WHAT THIS TASK INVOLVES:
A single number is all that's needed: how many lines in the data contain the string "resolution".

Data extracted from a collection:

________________________________________

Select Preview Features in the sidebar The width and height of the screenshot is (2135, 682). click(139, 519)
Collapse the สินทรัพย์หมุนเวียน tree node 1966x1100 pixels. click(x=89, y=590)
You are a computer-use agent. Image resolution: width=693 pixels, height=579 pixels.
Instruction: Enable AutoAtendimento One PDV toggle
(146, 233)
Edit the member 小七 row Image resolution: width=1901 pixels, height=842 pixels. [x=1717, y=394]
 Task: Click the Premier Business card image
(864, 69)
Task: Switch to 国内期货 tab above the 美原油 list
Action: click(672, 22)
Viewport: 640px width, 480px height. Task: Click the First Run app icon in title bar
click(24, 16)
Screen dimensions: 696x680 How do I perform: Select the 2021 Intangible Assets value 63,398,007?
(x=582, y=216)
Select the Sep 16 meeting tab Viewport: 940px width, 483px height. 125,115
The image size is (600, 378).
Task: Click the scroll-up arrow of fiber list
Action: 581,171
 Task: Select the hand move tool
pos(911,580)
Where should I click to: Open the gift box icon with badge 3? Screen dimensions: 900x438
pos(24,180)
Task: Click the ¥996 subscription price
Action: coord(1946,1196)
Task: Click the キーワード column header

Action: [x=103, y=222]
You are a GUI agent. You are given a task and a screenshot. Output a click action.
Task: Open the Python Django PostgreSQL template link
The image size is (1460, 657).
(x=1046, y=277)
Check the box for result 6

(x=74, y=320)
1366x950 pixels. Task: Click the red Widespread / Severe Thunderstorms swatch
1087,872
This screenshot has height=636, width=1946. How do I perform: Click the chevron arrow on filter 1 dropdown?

________________________________________

OUTPUT FOR THIS EXERCISE:
2